SuperGood was released through Republic Records on August 21st of this year. This release follows 2019’s EP THE FALLING MAN and a number of other albums, singles, and mixtapes ranging back to Duck’s first LP Nowhere in 2015. More recently, Duck has been shooting up the ranks of his genre while touring with giants like Billie Eilish and Anderson .Paak and received broad public exposure with popular releases such as 2017’s “MICHUUL.” and “Start a Riot” from the movie Spider man: Into the Spider-Verse. While much of his discography boasts several hard-hitting and bass-heavy tracks, SuperGood marks a notable shift toward a smoother, almost acoustic sound. This inclination is exemplified on tracks like “Too Bad” and “Money Dance”. In fact, many of these songs are quite reminiscent of classic R&B tunes of the 1970s – which is no coincidence.


Duck cited the 1970s as a key point of inspiration for the album, giving a strong sense of cohesion to all its songs. Minnie Riperton’s album Come to my Garden was specifically mentioned as a source of inspiration. Even SuperGood’s cover art echoes the glory days of the early ‘70s (Compare the cover of SuperGood to something like Marvin Gaye’s Let’s Get it On). Duck described the early 1970’s as an “era of celebration” for the black community, basking in the achievements of the Civil Rights Movement that came before in the late 1960s. Yet even with these classic elements in his music, Duck melds several other musical styles together to create a unique and progressive sound.

When asked what his biggest musical influences are, Duck responded by calling himself “a smoothie” – an amalgamation of eclectic styles and eras blended into a beautiful, tasty result. In addition to the 1970s connection, artists like Outkast have made an impact on Duckwrth’s sound. “Gospel and Jazz” are used as source material for Duck to meditate on, while the energy he draws from it is channeled through his creative mind and executed in a “punk” performance. If ever there were a person to take the historic richness of classic R&B and transform it into something fresh and palatable, Duckwrth is that person.


Despite the noted progressiveness of SuperGood, Duck admits that it was not at all composed in response to the current events of 2020. In fact, the bulk of the album had already been written by March of this year – but this does not mean Duck does not have a lot to say about what is going on in the world today.
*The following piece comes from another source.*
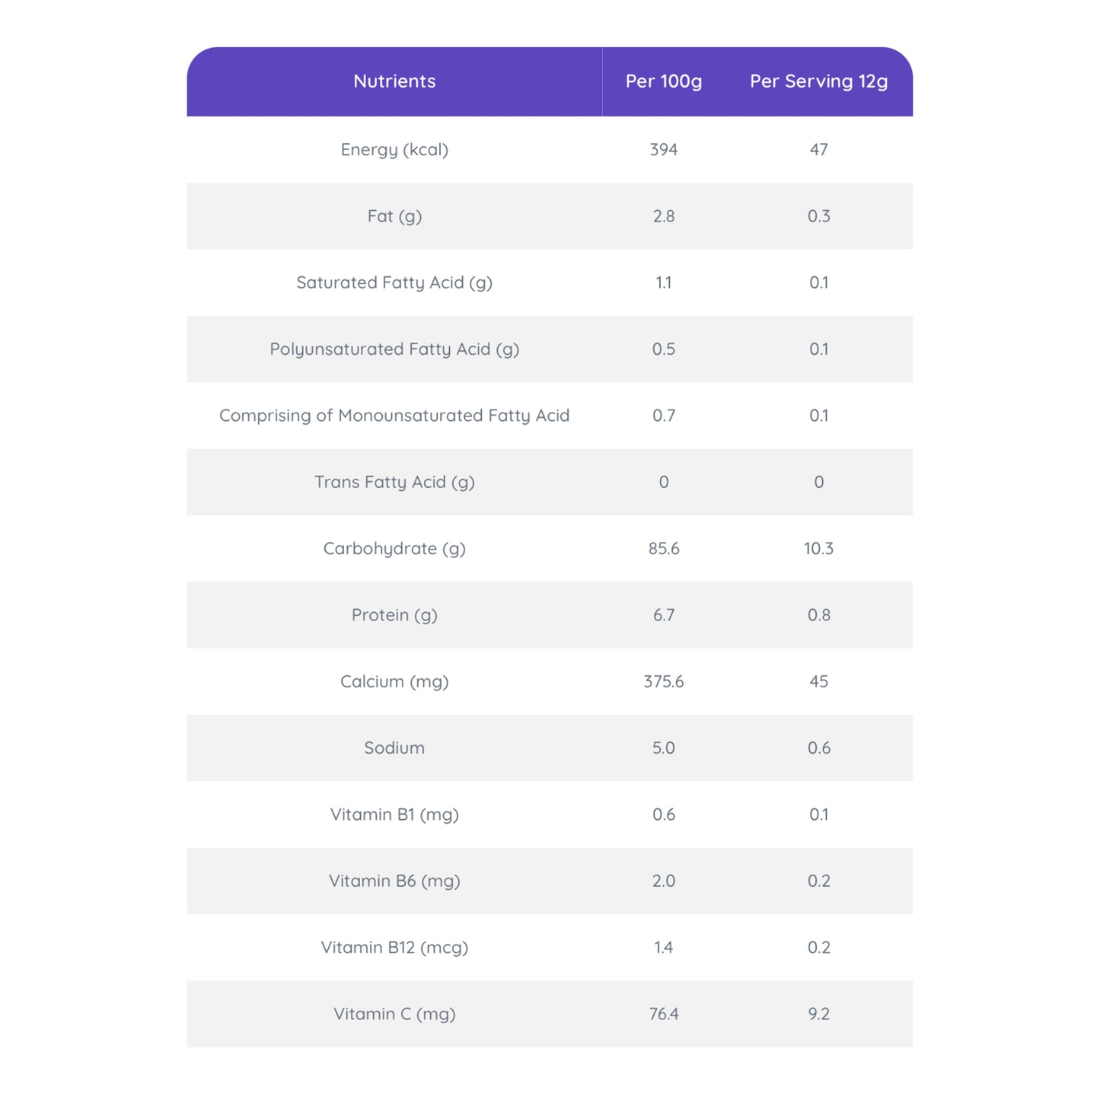Click the Vitamin B12 (mcg) label
Screen dimensions: 1100x1100
(394, 948)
Duck is very outspoken in his support for the new Civil Rights Movement. In this conversation, he expressed dissatisfaction with the state of the U.S. and its treatment of BIPOC individuals, but at the same time offered optimism for the movement going forward. “Not everything that is faced can be changed, but nothing can be changed until it is faced” – This is one of the closing remarks Duckwrth left us with. Whether it was intentional or not, this tone of optimism reverberates fervently in SuperGood, and serves as a reminder that there are always reasons for celebration.

You can find SuperGood available on major streaming services.